第1章 運命の番
Jside
この学校のシステムで唯一不思議なことがある。
Ωの他言無用だ。
だってオメガはヒートのせいで3ヶ月に一度は休みを取る。
だからどうやってもバレてしまうのに何故か他言無用だ。
まあ、オメガということをバラして性被害を増加させたなんて言われたくないから何だろうけど。
あっ、こんなこと考えている暇はない。
保健室から校長室に直行する。
「突然出て行って申し訳ありませんでした」
「ああ、大丈夫だよ。でもどうした?元カレ?」
「なっ、違いますよ。さっき、何故か発情してしまって」
「えっ?松本先生の周期はもっとあとだろう?」
「はい、そうなんですけど。

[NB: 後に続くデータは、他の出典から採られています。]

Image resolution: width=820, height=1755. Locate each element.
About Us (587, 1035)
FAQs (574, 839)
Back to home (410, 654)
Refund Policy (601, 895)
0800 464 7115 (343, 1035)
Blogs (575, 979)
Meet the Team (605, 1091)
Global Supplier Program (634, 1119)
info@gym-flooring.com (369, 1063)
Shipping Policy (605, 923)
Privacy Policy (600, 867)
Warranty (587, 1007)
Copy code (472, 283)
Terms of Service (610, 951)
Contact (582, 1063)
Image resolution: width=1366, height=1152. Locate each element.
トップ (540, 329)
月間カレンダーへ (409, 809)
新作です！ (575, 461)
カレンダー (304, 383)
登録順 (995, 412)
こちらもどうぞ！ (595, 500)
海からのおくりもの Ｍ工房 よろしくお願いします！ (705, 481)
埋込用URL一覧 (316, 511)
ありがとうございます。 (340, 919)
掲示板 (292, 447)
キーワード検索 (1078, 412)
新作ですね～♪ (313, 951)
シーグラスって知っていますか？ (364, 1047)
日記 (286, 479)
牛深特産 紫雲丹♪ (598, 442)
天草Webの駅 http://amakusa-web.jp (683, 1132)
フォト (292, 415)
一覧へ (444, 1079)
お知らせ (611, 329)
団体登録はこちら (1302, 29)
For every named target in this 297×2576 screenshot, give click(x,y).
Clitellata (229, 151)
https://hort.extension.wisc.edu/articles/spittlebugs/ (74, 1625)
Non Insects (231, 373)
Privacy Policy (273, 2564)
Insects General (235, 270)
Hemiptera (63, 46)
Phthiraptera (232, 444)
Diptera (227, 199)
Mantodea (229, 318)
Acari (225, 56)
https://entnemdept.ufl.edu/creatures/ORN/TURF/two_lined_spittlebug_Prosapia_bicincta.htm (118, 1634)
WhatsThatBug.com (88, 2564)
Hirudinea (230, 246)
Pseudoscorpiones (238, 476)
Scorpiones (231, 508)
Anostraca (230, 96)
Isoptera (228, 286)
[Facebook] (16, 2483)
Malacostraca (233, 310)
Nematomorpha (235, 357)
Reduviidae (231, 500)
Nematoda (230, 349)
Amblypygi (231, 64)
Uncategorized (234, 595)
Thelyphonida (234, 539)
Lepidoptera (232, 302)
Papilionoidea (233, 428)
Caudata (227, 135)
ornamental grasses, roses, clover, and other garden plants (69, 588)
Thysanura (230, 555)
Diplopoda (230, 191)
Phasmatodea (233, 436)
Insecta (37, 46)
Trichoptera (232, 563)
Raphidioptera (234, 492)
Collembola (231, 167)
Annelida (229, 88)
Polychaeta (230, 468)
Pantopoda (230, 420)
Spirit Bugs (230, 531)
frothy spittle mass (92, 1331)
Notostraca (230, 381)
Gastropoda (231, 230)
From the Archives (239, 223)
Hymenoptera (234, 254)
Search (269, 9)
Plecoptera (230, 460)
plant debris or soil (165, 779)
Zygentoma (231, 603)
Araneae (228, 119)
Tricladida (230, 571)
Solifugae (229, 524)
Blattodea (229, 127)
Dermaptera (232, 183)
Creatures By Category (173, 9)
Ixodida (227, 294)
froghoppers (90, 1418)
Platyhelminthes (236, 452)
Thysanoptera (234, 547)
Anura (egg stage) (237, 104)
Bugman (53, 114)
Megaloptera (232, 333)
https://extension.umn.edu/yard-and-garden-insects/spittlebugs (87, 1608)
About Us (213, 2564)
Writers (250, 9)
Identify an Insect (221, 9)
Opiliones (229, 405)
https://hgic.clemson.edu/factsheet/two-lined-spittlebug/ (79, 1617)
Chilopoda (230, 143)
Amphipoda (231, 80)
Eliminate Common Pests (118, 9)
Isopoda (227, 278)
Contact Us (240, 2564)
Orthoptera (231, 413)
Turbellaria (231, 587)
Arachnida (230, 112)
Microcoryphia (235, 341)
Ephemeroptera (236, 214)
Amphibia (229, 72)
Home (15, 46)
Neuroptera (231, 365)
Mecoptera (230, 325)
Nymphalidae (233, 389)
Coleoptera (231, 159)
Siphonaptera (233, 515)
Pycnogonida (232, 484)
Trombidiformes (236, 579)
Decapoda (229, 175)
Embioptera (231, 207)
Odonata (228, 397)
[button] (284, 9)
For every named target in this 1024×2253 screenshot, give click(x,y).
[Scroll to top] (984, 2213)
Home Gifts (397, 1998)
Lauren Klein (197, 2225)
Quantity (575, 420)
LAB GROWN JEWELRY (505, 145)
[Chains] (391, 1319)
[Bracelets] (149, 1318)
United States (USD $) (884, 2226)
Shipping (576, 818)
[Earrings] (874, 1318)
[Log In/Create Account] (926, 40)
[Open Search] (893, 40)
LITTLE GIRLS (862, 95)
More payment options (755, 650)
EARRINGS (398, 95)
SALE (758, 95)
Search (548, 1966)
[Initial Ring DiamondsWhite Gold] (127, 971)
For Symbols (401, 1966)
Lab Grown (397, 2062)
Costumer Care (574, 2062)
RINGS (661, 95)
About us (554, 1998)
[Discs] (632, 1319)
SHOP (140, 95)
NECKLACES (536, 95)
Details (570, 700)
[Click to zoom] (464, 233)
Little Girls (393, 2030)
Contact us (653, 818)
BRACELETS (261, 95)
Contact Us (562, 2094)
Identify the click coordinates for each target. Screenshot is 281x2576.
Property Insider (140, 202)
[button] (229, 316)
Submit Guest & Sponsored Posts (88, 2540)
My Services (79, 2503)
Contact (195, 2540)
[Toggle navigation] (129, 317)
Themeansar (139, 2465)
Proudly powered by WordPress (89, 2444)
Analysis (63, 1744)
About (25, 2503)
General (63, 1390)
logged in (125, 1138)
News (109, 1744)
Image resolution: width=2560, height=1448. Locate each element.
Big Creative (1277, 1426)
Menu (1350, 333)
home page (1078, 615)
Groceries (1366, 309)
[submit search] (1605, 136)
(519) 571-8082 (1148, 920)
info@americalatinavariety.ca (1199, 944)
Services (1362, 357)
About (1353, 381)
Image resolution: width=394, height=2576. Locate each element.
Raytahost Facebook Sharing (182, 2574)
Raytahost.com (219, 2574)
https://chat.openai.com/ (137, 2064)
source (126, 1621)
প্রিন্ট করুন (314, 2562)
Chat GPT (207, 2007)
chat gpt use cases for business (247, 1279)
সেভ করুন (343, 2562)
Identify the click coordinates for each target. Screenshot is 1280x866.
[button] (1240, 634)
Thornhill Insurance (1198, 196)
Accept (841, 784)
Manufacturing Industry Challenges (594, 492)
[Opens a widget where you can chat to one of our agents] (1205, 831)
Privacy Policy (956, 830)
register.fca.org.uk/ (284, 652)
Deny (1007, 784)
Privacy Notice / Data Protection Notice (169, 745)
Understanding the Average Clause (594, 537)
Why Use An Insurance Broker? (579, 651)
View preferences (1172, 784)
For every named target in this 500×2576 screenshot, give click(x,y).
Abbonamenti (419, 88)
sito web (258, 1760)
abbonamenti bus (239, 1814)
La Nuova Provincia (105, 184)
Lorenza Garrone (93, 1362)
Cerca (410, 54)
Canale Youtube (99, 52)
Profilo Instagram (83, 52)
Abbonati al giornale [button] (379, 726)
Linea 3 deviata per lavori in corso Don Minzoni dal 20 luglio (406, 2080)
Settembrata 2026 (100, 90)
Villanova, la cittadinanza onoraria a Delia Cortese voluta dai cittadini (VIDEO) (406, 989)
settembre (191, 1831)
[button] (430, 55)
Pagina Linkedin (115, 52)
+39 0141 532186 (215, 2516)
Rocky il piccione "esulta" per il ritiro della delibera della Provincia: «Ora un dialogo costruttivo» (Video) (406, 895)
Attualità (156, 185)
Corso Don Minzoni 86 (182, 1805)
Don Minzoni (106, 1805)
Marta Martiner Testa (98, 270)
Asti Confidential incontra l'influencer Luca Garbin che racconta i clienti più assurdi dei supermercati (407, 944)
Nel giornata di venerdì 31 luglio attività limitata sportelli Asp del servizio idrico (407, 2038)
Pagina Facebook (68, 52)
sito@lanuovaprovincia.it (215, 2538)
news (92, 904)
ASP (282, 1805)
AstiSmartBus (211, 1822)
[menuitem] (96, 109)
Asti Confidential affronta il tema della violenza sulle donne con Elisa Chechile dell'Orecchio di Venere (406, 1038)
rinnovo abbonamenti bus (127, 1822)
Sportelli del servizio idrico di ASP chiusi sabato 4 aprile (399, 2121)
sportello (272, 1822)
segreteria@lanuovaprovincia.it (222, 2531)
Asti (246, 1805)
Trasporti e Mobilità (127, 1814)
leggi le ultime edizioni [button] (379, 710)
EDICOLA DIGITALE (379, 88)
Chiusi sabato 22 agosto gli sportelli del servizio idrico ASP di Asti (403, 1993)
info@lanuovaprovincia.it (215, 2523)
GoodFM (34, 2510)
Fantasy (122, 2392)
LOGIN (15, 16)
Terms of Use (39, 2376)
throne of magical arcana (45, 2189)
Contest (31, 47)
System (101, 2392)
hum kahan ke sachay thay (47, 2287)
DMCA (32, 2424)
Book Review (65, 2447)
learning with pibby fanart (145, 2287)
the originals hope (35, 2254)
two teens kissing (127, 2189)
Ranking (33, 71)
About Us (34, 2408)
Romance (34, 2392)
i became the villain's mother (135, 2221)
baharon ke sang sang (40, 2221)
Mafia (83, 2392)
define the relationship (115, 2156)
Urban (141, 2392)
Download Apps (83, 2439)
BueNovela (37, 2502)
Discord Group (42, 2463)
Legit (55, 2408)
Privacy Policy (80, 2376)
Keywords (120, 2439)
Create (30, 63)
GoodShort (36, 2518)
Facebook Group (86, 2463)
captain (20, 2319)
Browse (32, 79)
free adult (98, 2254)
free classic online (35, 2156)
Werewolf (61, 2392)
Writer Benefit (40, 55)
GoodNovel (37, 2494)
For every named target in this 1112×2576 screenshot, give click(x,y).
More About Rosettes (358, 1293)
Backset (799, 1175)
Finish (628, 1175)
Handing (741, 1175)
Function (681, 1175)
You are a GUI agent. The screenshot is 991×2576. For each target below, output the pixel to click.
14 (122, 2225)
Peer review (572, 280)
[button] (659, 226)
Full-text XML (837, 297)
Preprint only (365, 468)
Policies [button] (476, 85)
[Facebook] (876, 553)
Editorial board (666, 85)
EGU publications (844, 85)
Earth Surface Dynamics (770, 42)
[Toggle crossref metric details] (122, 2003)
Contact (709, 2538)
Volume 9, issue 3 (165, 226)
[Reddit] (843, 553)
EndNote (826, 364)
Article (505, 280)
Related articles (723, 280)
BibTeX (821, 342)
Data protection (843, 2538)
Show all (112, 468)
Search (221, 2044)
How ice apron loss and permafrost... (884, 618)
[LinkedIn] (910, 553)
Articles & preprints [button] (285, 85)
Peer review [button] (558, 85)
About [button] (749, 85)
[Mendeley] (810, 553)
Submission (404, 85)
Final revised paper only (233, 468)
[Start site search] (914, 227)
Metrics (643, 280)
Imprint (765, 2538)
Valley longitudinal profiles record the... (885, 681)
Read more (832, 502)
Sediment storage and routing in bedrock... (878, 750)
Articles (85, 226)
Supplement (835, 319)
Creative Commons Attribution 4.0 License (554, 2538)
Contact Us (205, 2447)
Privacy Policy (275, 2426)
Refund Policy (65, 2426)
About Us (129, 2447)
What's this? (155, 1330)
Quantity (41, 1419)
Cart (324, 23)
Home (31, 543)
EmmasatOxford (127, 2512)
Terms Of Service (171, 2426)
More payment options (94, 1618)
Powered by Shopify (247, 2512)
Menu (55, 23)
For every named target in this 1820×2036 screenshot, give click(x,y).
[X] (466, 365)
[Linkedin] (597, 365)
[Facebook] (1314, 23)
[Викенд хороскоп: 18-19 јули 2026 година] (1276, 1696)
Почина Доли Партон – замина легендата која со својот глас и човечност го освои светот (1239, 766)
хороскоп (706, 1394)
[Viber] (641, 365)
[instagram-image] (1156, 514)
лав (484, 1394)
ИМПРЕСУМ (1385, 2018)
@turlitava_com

もしかして櫻井先生ラット起こってたりします?」
校長先生はβだから、Ωの匂いもαのフェロモンもどっちもわかる。
だから、聞いたのだがいや起こってないよ、と帰ってきた。
「じゃあなんで」
「櫻井先生は他のαよりフェロモンが強くてね、松本先生もだろう?だからお互い触発し合ったのかもね。櫻井先生も松本先生が出ていってから、少し強くなったから、あまり近づかないほうが今日はいいかも」
「分かりました。気をつけます。で、あの、先程言おうとしていたことは何だったんですか?」
もう用事はないよとデスクに向き直った校長に声をかける。
すると、ハッとしてそうそう!と言ってきた。
「松本先生には3-Aの副担任をしてもらいます」
「えっ?」
この校長、さっき近づかないほうがって言ってたろ。
まあ、分かってなかったから仕方ない部分もあるけど、匂いが強いことは言ってたじゃん。
なんて強い同士のαとΩを同じクラスに入れるんだよ。
バカかよ。
「あとのことは櫻井先生から教えてもらってね」
そう言われて俺は校長室から退出させられた。